Dallas has a number of players set to hit free agency but the most logical candidates for the tag are defensive end Randy Gregory and tight end Dalton Schultz. While nobody wants to see Gregory walk in free agency the likelihood of tagging him seems low.
The case may be a bit different for Schultz, though.
The case for placing the franchise tag on Dalton Schultz
Placing the tag on Dalton Schultz is really only an intriguing option because of the value associated with it. Tight ends aren’t exactly breaking the bank across the league which has the value lower than most other positions.
Schultz isn’t exactly young as he has four years of NFL experience, but if the Cowboys don’t want to totally commit to him long-term then the price of the tag makes it a legitimate conversation. PFF outlined this in their plan for the Cowboys offseason:
Currently, the tight end franchise tag is a steal in the NFL. While the cost to tag a wide receiver is $19.1 million in 2022, the cost for a tight end is just $10.8 million.

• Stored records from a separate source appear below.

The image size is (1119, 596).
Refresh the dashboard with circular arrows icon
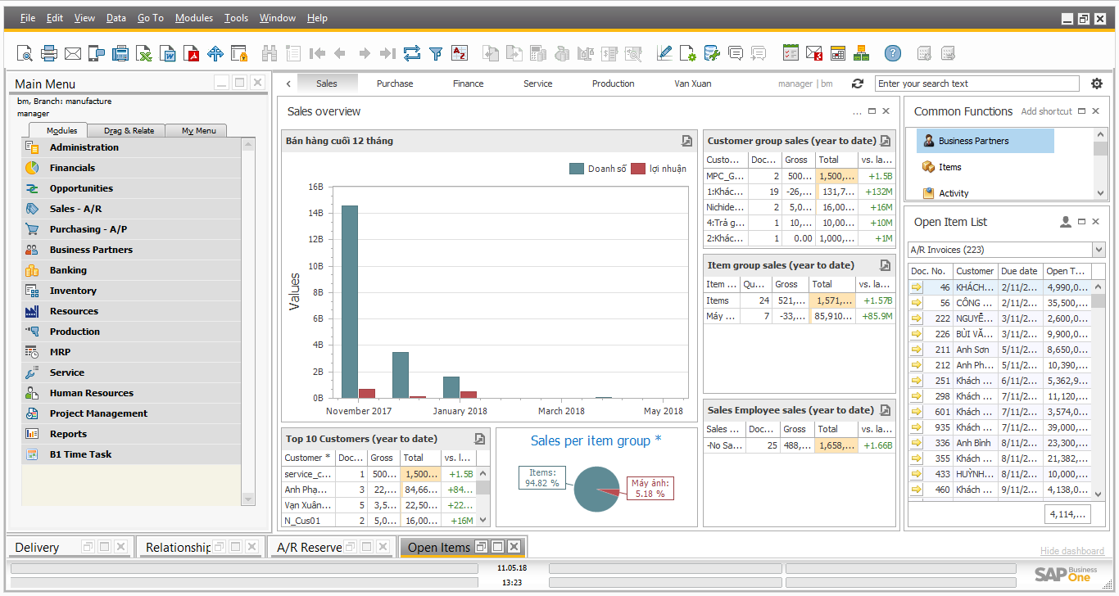click(858, 84)
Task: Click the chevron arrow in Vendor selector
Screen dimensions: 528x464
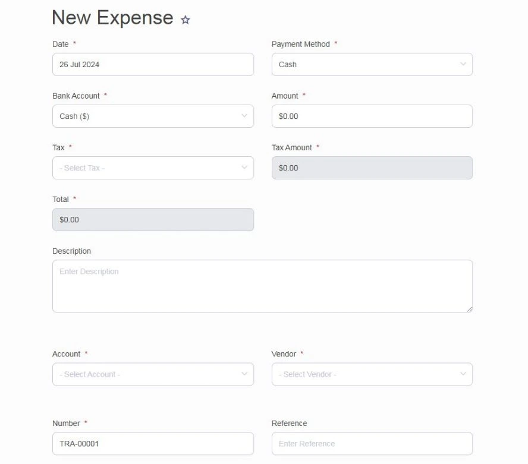Action: (x=463, y=374)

Schultz broke out last season as an all-around productive player. At the halfway point of the season, he had All-Pro aspirations before cooling off a little down the stretch. A one-year deal would keep the elite playmakers that made Dallas so difficult to stop at their best intact and would also buy the team some insurance in case Schultz is a one-year wonder.

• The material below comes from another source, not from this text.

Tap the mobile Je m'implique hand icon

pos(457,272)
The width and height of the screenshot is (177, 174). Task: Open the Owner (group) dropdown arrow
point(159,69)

Consider that the APY on Atlanta Falcons tight end Kyle Pitts is $8.2M for how insanely low the value is for a franchise tag at the position. $10.8M is certainly expensive, but it is worth it for a legitimate offensive weapon like Schultz is, considering PFF’s point about wide receivers and the tag value there.

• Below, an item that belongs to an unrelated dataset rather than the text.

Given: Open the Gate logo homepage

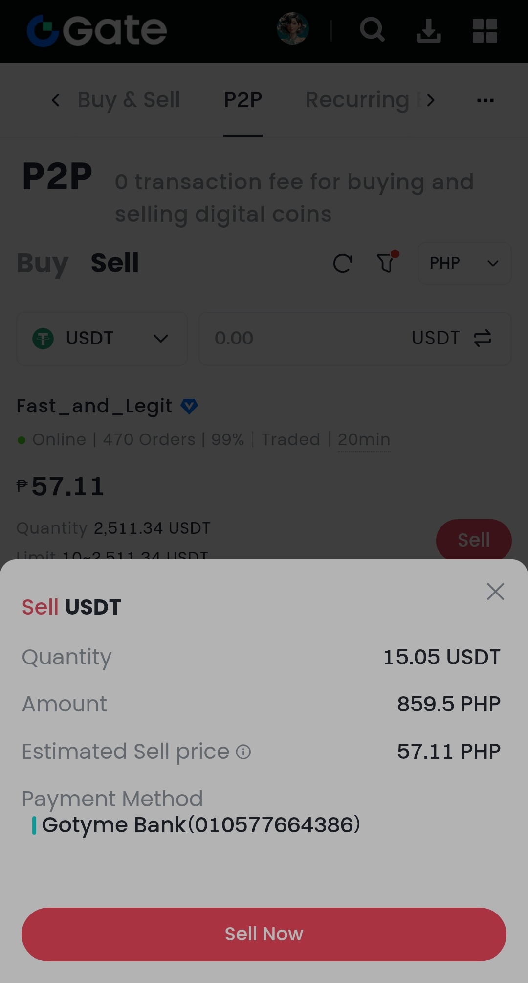Looking at the screenshot, I should [x=97, y=30].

Schultz finished 2021 with over 800 yards and eight touchdowns receiving. It was the first time that a Cowboys tight end did this since Jason Witten in 2013. Schultz played in 17 regular season games as the league expanded entering last season.
Part of the reason to give this line of thought serious consideration is there is not exactly an obvious answer as to what the tight end position in Dallas looks like if/when Schultz walks. Blake Jarwin is the likely answer, but he has 12 receptions for 108 yards and two touchdowns in nine games played since signing his extension in the early days of 2020 and dealing with injuries after. He would be the choice, but it would be one that would carry some questions.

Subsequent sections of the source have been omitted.